━━━━━ READING TEXT ━━━━━

Complete Memory Hierarchy and Components
Memory Hierarchy Overview
The memory system is organized as a hierarchy from fastest/smallest to slowest/largest:
CPU Registers (Hardware) ←── Fastest, Smallest
↓
L1 Cache (Hardware)
↓
L2 Cache (Hardware)
↓
L3 Cache (Hardware)
↓
TLB (Hardware)
↓
Main Memory/RAM (Hardware)
↓
Page Cache (Software in RAM)
↓
Swap Space (Software on Disk)
↓
Disk Storage (Hardware) ←── Slowest, Largest
Physical Components (Hardware)
1. CPU Registers
Location: Inside CPU die
Size: 64-bit × ~16 general purpose registers
Speed: 1 CPU cycle (~0.3ns at 3GHz)
Purpose: Hold currently executing instruction operands
Example:
RAX = 0x7f0000001000 (virtual address)
RBX = 0x12345678 (data value)
2. CPU Caches (L1, L2, L3)
L1 Cache:
├── Size: 32KB instruction + 32KB data per core
├── Speed: 2-4 CPU cycles (~1ns)
├── Location: Inside each CPU core
└── Purpose: Cache recently used instructions/data
L2 Cache:
├── Size: 256KB-512KB per core
├── Speed: 10-20 CPU cycles (~5ns)
├── Location: Inside CPU, per core or shared
└── Purpose: Backup for L1 cache misses
L3 Cache:
├── Size: 8MB-32MB shared
├── Speed: 30-40 CPU cycles (~10ns)
├── Location: Inside CPU, shared among cores
└── Purpose: Last level before main memory
3. Translation Lookaside Buffer (TLB)
TLB (Hardware):
├── Size: 64-1024 entries
├── Speed: 1-2 CPU cycles
├── Location: Inside CPU (part of MMU)
├── Purpose: Cache virtual → physical address translations
└── Structure: [Virtual Page → Physical Frame + Permissions]
Example TLB Entry:
Virtual Page: 0x7f0000001000 → Physical Frame: 0x12345000 + RWX
4. Main Memory (RAM)
DDR4/DDR5 DRAM:
├── Size: 8GB-128GB typical
├── Speed: 100-300 CPU cycles (~50-100ns)
├── Location: DIMM slots on motherboard
├── Purpose: Primary working storage
└── Organization: Banks, Rows, Columns
Physical addressing:
[Channel][DIMM][Rank][Bank][Row][Column]
5. Storage Devices
NVMe SSD:
├── Size: 512GB-8TB typical
├── Speed: 300,000+ CPU cycles (~100μs)

━━━━━

--- REQUIRED WORK ---
According to the memory hierarchy text, what is the TLB for? Answer in one to three sentences.

━━━━━ EXTRACTED RECORDS ━━━━━

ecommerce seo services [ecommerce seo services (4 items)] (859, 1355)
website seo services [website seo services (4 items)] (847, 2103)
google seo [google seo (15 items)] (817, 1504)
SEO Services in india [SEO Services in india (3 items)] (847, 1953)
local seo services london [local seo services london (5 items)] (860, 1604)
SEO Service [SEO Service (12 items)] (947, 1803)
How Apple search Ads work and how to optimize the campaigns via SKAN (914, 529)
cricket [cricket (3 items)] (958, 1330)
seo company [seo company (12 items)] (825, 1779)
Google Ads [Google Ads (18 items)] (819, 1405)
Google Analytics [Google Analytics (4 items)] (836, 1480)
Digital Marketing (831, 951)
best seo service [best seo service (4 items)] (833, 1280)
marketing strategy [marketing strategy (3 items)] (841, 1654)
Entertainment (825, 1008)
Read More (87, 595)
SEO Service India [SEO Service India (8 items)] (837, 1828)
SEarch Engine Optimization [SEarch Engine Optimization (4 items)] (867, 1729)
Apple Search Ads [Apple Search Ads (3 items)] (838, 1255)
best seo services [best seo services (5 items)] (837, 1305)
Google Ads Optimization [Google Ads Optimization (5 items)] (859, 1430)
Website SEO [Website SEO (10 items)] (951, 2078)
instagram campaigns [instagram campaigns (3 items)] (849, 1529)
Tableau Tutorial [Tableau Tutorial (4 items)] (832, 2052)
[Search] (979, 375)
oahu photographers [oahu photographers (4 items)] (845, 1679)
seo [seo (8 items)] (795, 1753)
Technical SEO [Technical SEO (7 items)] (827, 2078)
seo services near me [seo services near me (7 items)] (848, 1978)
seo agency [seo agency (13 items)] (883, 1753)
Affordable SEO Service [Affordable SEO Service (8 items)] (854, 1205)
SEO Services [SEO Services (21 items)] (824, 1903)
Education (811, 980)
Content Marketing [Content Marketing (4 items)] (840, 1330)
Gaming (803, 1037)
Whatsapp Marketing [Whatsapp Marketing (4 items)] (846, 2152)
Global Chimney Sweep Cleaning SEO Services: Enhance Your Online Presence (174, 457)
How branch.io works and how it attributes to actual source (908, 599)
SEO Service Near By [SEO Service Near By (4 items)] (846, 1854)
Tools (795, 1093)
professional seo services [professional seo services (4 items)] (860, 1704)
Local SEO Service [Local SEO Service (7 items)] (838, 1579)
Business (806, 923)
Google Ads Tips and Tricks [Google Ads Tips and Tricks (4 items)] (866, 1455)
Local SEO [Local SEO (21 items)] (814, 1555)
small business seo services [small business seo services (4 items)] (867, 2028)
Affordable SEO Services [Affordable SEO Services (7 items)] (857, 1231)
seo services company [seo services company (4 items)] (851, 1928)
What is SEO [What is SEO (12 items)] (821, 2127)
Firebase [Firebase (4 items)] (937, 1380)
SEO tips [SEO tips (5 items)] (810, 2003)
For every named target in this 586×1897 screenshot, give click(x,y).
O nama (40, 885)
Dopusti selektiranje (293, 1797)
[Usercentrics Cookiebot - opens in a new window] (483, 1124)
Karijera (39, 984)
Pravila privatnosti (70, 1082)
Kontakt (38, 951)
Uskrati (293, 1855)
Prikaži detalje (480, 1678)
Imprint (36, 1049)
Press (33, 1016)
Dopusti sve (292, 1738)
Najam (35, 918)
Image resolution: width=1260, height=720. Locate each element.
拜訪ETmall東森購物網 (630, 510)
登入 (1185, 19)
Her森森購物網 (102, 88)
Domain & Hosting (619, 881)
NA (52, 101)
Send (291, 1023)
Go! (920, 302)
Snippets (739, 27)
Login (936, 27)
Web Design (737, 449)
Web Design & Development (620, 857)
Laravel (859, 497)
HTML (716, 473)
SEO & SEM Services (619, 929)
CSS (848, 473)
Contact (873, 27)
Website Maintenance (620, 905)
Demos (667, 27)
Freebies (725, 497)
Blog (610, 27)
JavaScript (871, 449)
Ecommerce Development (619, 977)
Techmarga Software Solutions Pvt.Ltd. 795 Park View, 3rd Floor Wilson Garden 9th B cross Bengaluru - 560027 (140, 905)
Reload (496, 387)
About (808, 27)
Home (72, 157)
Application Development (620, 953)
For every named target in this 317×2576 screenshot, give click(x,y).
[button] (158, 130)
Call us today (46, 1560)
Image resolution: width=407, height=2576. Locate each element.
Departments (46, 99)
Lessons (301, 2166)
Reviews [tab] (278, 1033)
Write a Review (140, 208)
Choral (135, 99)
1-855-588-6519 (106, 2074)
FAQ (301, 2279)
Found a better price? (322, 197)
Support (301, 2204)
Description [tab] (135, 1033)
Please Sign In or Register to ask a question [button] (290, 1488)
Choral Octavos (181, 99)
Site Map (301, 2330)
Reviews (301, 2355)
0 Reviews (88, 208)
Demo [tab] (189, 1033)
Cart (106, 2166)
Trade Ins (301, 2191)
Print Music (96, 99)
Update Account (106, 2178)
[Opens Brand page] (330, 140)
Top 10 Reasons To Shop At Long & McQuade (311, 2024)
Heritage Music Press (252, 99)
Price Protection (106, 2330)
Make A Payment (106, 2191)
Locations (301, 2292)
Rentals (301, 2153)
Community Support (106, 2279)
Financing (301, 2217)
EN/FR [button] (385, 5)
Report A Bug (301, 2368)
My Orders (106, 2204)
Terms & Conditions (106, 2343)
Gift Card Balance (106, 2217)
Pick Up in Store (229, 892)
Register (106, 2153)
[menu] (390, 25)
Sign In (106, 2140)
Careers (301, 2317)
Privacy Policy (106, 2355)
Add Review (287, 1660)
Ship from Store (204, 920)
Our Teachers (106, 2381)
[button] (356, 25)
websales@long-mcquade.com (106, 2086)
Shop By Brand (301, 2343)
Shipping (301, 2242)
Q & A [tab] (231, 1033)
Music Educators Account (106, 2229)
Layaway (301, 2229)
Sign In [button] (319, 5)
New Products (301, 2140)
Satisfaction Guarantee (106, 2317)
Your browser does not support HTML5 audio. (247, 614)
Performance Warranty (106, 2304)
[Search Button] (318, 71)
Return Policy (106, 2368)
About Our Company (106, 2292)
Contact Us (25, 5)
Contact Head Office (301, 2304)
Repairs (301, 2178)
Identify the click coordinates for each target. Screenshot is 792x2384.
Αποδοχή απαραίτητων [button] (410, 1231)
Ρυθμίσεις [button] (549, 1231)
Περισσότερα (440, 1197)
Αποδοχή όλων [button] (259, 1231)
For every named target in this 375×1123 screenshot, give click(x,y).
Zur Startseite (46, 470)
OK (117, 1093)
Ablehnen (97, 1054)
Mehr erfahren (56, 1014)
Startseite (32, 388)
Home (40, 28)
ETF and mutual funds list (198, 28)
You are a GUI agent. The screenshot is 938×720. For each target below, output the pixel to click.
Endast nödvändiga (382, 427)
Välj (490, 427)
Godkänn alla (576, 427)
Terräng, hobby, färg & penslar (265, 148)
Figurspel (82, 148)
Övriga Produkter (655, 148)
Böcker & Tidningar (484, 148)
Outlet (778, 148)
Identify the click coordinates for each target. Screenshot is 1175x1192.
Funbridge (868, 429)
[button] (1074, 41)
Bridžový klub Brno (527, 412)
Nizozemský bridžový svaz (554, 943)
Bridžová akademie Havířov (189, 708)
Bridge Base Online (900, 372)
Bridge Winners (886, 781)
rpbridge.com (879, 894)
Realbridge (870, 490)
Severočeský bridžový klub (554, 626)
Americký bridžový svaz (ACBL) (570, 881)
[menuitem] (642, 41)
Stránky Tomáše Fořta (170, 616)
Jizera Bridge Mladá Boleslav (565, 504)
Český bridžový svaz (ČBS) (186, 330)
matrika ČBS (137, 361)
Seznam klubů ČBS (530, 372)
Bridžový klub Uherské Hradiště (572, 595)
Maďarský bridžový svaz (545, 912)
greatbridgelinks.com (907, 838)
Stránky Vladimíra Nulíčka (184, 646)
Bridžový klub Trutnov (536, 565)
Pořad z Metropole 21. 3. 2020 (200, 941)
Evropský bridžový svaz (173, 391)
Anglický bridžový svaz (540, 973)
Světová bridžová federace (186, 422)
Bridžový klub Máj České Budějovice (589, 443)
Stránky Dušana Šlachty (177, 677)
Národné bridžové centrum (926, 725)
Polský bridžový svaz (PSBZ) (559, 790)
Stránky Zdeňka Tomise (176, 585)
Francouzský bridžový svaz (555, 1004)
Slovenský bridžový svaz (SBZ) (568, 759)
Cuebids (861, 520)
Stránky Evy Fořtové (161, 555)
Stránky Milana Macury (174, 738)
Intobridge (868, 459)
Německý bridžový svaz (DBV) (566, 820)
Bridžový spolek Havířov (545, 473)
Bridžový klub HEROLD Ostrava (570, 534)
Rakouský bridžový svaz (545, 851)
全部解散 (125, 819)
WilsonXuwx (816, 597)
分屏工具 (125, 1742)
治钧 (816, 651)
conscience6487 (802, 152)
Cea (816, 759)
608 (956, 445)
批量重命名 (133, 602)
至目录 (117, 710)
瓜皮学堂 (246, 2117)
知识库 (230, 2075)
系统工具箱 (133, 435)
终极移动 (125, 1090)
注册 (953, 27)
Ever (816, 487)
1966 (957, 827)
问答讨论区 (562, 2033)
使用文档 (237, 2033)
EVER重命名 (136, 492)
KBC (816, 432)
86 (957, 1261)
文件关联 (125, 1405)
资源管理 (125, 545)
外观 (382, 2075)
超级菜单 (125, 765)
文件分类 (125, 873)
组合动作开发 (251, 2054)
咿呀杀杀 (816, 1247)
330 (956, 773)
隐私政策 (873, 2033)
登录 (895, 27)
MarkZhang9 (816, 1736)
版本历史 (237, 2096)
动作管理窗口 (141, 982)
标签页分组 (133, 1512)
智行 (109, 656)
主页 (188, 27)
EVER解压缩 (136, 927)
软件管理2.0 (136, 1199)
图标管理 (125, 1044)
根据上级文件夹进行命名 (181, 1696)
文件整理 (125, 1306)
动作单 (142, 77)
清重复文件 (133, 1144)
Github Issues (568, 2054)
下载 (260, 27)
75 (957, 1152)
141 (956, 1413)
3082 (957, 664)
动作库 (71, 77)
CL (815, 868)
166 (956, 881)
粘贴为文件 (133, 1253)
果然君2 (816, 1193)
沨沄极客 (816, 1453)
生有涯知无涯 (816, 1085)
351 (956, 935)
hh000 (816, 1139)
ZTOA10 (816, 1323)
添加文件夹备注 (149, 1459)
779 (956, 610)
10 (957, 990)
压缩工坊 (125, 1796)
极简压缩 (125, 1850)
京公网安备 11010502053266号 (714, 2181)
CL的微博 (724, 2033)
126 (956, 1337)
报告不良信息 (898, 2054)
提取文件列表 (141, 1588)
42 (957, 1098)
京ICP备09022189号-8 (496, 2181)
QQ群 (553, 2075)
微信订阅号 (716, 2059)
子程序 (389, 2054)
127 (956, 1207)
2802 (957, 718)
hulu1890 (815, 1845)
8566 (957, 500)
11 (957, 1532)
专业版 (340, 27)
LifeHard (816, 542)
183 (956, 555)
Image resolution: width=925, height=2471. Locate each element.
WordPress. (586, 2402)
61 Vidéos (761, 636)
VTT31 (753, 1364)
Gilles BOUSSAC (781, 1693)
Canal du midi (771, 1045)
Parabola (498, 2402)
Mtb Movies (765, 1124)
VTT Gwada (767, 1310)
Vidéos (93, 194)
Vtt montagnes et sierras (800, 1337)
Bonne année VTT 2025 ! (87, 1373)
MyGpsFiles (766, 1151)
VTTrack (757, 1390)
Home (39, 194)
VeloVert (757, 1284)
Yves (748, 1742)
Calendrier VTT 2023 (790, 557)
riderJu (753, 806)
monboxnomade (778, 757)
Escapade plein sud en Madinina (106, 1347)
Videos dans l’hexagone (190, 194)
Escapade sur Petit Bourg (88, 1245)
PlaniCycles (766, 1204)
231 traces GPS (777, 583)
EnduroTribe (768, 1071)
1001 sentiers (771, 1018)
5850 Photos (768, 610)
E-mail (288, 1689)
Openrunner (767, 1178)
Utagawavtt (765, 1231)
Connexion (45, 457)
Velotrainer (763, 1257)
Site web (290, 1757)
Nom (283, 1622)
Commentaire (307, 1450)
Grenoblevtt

━━━━━

--- COMPLETED TASK ---
The TLB caches translations from virtual addresses to physical addresses. Each entry maps a virtual page to a physical frame along with its permissions. It sits inside the CPU as part of the MMU and responds in 1-2 CPU cycles.